- TASK TO CARRY OUT: In your reply, restate all of the records below word for word.

- RECORDS TO PROCESS:

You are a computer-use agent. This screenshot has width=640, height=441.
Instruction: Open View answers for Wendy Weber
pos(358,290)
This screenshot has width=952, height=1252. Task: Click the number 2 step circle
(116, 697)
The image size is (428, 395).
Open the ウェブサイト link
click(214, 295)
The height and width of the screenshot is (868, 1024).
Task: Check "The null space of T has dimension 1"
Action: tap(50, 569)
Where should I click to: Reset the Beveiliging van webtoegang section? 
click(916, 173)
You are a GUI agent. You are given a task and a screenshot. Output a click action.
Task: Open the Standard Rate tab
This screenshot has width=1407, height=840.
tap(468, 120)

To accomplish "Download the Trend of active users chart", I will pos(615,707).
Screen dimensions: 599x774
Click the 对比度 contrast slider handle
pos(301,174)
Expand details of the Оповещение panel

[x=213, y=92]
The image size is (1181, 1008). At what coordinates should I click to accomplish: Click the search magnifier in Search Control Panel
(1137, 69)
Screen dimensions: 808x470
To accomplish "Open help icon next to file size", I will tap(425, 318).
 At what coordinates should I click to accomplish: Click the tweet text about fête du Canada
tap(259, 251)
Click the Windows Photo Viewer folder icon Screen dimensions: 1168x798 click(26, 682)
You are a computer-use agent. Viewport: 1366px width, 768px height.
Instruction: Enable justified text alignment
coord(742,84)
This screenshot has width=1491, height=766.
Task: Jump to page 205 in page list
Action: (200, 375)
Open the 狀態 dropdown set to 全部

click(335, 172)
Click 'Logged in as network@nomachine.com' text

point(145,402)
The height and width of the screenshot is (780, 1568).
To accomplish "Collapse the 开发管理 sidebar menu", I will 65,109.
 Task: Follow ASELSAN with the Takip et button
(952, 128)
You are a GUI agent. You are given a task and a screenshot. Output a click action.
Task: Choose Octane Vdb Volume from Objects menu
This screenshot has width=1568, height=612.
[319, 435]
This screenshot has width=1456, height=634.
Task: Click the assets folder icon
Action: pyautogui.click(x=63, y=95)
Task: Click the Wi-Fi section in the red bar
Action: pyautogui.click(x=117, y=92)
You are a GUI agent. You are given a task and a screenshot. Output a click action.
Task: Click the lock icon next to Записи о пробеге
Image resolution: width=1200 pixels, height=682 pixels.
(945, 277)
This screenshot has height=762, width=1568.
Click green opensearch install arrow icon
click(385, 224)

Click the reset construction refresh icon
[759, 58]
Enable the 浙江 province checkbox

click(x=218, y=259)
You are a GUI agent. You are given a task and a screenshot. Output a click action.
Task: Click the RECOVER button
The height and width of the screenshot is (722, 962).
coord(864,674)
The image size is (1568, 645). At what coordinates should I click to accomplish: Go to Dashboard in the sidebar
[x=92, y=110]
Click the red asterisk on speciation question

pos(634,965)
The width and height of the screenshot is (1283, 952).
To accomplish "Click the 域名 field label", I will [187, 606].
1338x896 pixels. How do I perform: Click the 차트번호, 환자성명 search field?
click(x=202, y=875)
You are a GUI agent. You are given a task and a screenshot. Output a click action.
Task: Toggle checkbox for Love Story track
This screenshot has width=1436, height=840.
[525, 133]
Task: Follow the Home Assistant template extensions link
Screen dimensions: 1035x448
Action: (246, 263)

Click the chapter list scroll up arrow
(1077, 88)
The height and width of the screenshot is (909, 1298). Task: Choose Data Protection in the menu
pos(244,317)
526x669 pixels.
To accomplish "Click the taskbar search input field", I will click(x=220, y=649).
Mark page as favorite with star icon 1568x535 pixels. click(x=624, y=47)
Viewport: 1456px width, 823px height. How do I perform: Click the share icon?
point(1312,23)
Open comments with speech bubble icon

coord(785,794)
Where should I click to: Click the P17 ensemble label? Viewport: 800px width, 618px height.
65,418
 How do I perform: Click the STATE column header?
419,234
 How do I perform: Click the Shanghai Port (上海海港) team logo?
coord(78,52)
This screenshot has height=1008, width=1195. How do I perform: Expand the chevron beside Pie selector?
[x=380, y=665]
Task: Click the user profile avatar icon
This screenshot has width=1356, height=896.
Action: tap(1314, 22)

- ANSWER FOR THE TASK:
You are a computer-use agent. This screenshot has width=640, height=441.
Instruction: Open View answers for Wendy Weber
pos(358,290)
This screenshot has width=952, height=1252. Task: Click the number 2 step circle
(116, 697)
The image size is (428, 395).
Open the ウェブサイト link
click(214, 295)
The height and width of the screenshot is (868, 1024).
Task: Check "The null space of T has dimension 1"
Action: tap(50, 569)
Where should I click to: Reset the Beveiliging van webtoegang section? 
click(916, 173)
You are a GUI agent. You are given a task and a screenshot. Output a click action.
Task: Open the Standard Rate tab
This screenshot has width=1407, height=840.
tap(468, 120)

To accomplish "Download the Trend of active users chart", I will pos(615,707).
Screen dimensions: 599x774
Click the 对比度 contrast slider handle
pos(301,174)
Expand details of the Оповещение panel

[x=213, y=92]
The image size is (1181, 1008). At what coordinates should I click to accomplish: Click the search magnifier in Search Control Panel
(1137, 69)
Screen dimensions: 808x470
To accomplish "Open help icon next to file size", I will tap(425, 318).
 At what coordinates should I click to accomplish: Click the tweet text about fête du Canada
tap(259, 251)
Click the Windows Photo Viewer folder icon Screen dimensions: 1168x798 click(26, 682)
You are a computer-use agent. Viewport: 1366px width, 768px height.
Instruction: Enable justified text alignment
coord(742,84)
This screenshot has width=1491, height=766.
Task: Jump to page 205 in page list
Action: (200, 375)
Open the 狀態 dropdown set to 全部

click(335, 172)
Click 'Logged in as network@nomachine.com' text

point(145,402)
The height and width of the screenshot is (780, 1568).
To accomplish "Collapse the 开发管理 sidebar menu", I will 65,109.
 Task: Follow ASELSAN with the Takip et button
(952, 128)
You are a GUI agent. You are given a task and a screenshot. Output a click action.
Task: Choose Octane Vdb Volume from Objects menu
This screenshot has width=1568, height=612.
[319, 435]
This screenshot has width=1456, height=634.
Task: Click the assets folder icon
Action: pyautogui.click(x=63, y=95)
Task: Click the Wi-Fi section in the red bar
Action: pyautogui.click(x=117, y=92)
You are a GUI agent. You are given a task and a screenshot. Output a click action.
Task: Click the lock icon next to Записи о пробеге
Image resolution: width=1200 pixels, height=682 pixels.
(945, 277)
This screenshot has height=762, width=1568.
Click green opensearch install arrow icon
click(385, 224)

Click the reset construction refresh icon
[759, 58]
Enable the 浙江 province checkbox

click(x=218, y=259)
You are a GUI agent. You are given a task and a screenshot. Output a click action.
Task: Click the RECOVER button
The height and width of the screenshot is (722, 962).
coord(864,674)
The image size is (1568, 645). At what coordinates should I click to accomplish: Go to Dashboard in the sidebar
[x=92, y=110]
Click the red asterisk on speciation question

pos(634,965)
The width and height of the screenshot is (1283, 952).
To accomplish "Click the 域名 field label", I will [187, 606].
1338x896 pixels. How do I perform: Click the 차트번호, 환자성명 search field?
click(x=202, y=875)
You are a GUI agent. You are given a task and a screenshot. Output a click action.
Task: Toggle checkbox for Love Story track
This screenshot has width=1436, height=840.
[525, 133]
Task: Follow the Home Assistant template extensions link
Screen dimensions: 1035x448
Action: (246, 263)

Click the chapter list scroll up arrow
(1077, 88)
The height and width of the screenshot is (909, 1298). Task: Choose Data Protection in the menu
pos(244,317)
526x669 pixels.
To accomplish "Click the taskbar search input field", I will click(x=220, y=649).
Mark page as favorite with star icon 1568x535 pixels. click(x=624, y=47)
Viewport: 1456px width, 823px height. How do I perform: Click the share icon?
point(1312,23)
Open comments with speech bubble icon

coord(785,794)
Where should I click to: Click the P17 ensemble label? Viewport: 800px width, 618px height.
65,418
 How do I perform: Click the STATE column header?
419,234
 How do I perform: Click the Shanghai Port (上海海港) team logo?
coord(78,52)
This screenshot has height=1008, width=1195. How do I perform: Expand the chevron beside Pie selector?
[x=380, y=665]
Task: Click the user profile avatar icon
This screenshot has width=1356, height=896.
Action: tap(1314, 22)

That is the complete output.